San Leon taps new technology for Morocco shale-oil project
San Leon Energy is looking to push its Moroccan oil-shale plans forward after expanding its position at the Tarfaya prospect
London-listed explorer San Leon Energy is looking to push its Moroccan oil-shale plans forward after expanding its acreage position at the Tarfaya prospect and signing an agreement to bring new development technology to the project.
San Leon has acquired four new blocks in its existing 6,000 square kilometre acreage position at the Tarfaya oil-shale prospect on the coast of Morocco, the company said in a statement.
San Leon hopes to produce oil and electricity from the Tarfaya oil-shale deposit, which it has estimated holds 500 million barrels of difficult-to-recover unconventional reserves.
The company acquired exploration rights for Tarfaya in 2008 and has been testing in situ vapour-extraction (IVE) technology to develop the project. IVE injects heated gas into the borehole to help release hydrocarbons from oil shale underground so it flows to the surface as in a traditional well. San Leon has drilled three test wells, two of which have found oil-shale deposits at a depth of around 200 metres, ideal for the IVE technology.
The recently acquired acreage, though, includes potentially exploitable oil shale at much shallower depths, not suitable for San Leon’s in-situ extraction process. To tap those resources, San Leon has signed a co-operation agreement with Enefit Outotec Technology (EOT), an Eesti Energia and Outotec joint venture. EOT has developed a process in which oil shale mined at the surface, or ex situ, can be processed through a plant to produce liquid fuels and electricity.

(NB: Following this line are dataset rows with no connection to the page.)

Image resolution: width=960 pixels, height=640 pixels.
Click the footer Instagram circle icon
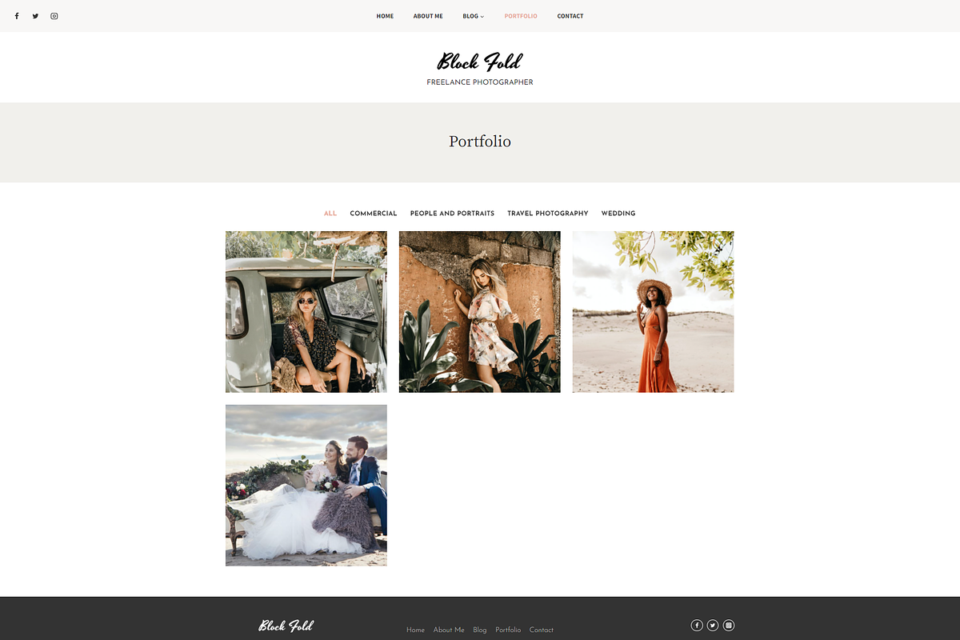pyautogui.click(x=729, y=626)
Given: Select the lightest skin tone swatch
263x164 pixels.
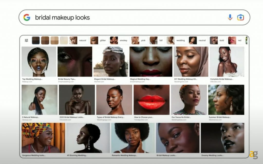Looking at the screenshot, I should pyautogui.click(x=64, y=40).
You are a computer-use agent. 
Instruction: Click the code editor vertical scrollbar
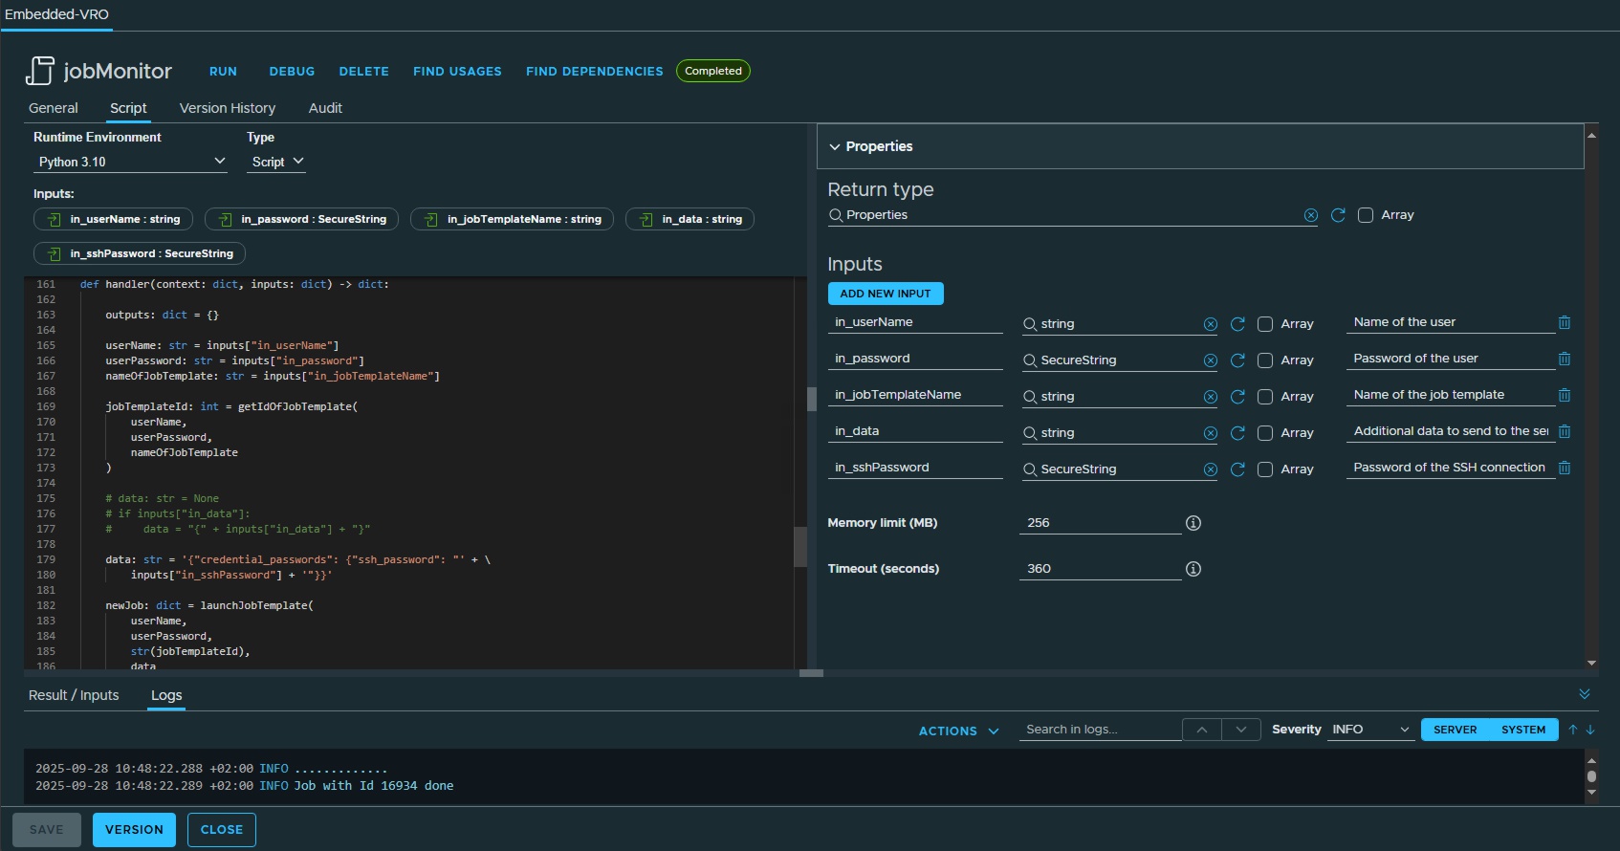pyautogui.click(x=800, y=546)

The first plant of its kind started operation in Estonia earlier this year, and EOT is now looking for opportunities to take the technology to oil-shale projects in Morocco, Jordan and the US.

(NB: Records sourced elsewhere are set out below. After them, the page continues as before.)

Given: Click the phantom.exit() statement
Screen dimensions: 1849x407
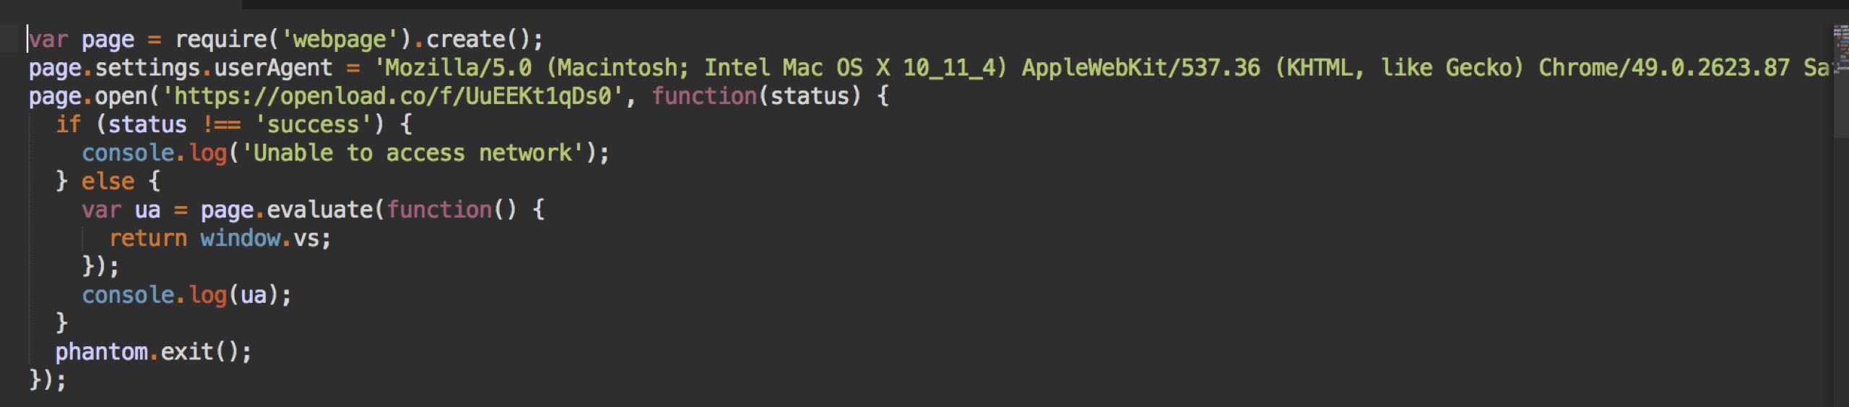Looking at the screenshot, I should click(154, 352).
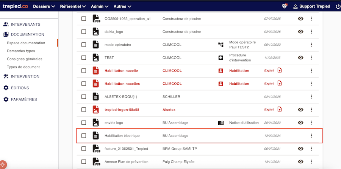341x169 pixels.
Task: Click the diamond notification icon in header
Action: [x=285, y=6]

As part of the San Leon-EOT agreement, oil-shale samples will be taken from Morocco and run through the plant that EOT has up and running in Estonia to test the production potential of the shallow deposits at Tarfaya, San Leon chairman Oisin Fanning told PEU.
Fanning added that he was “very confident” that those tests would prove the projects’ commercial feasibility.

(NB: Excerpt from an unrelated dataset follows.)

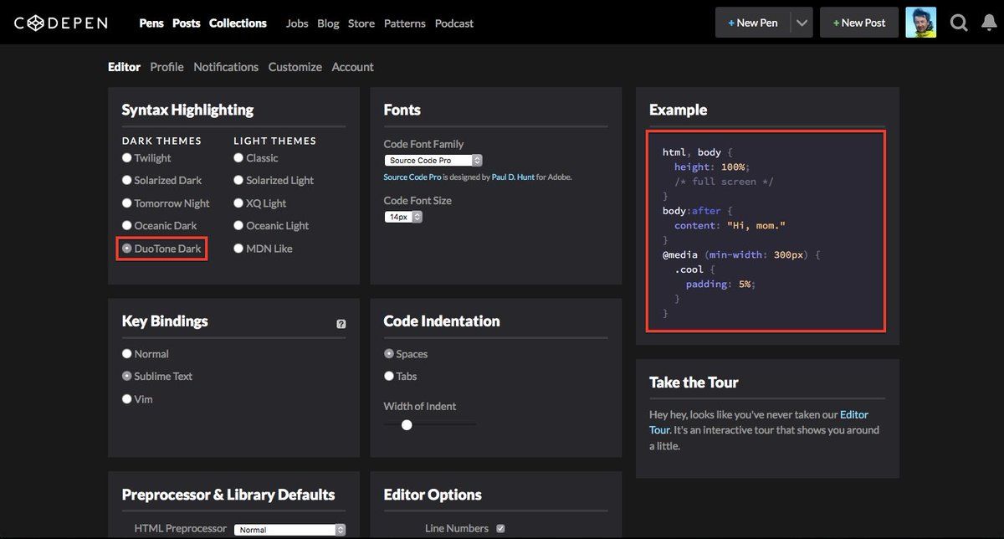
Task: Select Tabs code indentation
Action: (x=400, y=376)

San Leon says that pursuing both in situ and ex situ techniques simultaneously improves the attractiveness of early-stage commercialisation. “The dual strategy of applying Enefit’s proven ex situ retorting technology to the shallow resource while we pursue, in parallel, our current in situ program in the deeper zone will ensure maximum early commercialisation of the Tarfaya oil-shale resource,” Fanning said.
If early tests in the Estonia plant prove the Moroccan oil shale’s potential, San Leon would then look to start construction on an oil-shale processing plant in Morocco. At that stage, San Leon would look to bring a partner with oil-shale experience in to help develop the project. “We have a partner in mind that we can take the project forward with,” Fanning said, though he declined to name the potential party.
The Tarfaya project may hold significant production potential. San Leon has pointed to an open-pit-mining pilot project Shell carried out near its acreage in the 1980s that found sufficient reserves to sustain production of 50,000 barrels per day (b/d) for more than 30 years.
High costs and environmental concerns have sunk oil-shale projects elsewhere, but San Leon sounds optimistic it can overcome these challenges. The breakeven price on the project is around $40 a barrel, and Fanning said that the project “is definitely viable in the current high oil price environment.”
The company is also confident that environmental concerns will not slow the project. San Leon put its drilling programme on hold earlier this year after it became concerned that a local aquifer might be affected by its drilling operations. The site's desert location makes protection of local water resources paramount, though the company appears to have put the problem behind it.
Beyond water protection, the company said there are relatively few environmental concerns because of the project’s remote location. “Developing oil-shale projects in Colorado and Morocco are very different propositions,” Fanning said, “there are completely different environmental risks.” In the US, oil-shale development, particularly surface mining, has been criticised for its large footprint as well as the risk of pollution from the disposal of waste material produced in the mining process.
San Leon’s plan, which has received strong backing from the Moroccan government, has not attracted the same environmental criticism. Morocco has identified 10 different shale-oil deposits that hold an estimated 50 billion barrels of oil, making it a potentially huge domestic energy source for the country, which has virtually no proved conventional reserves.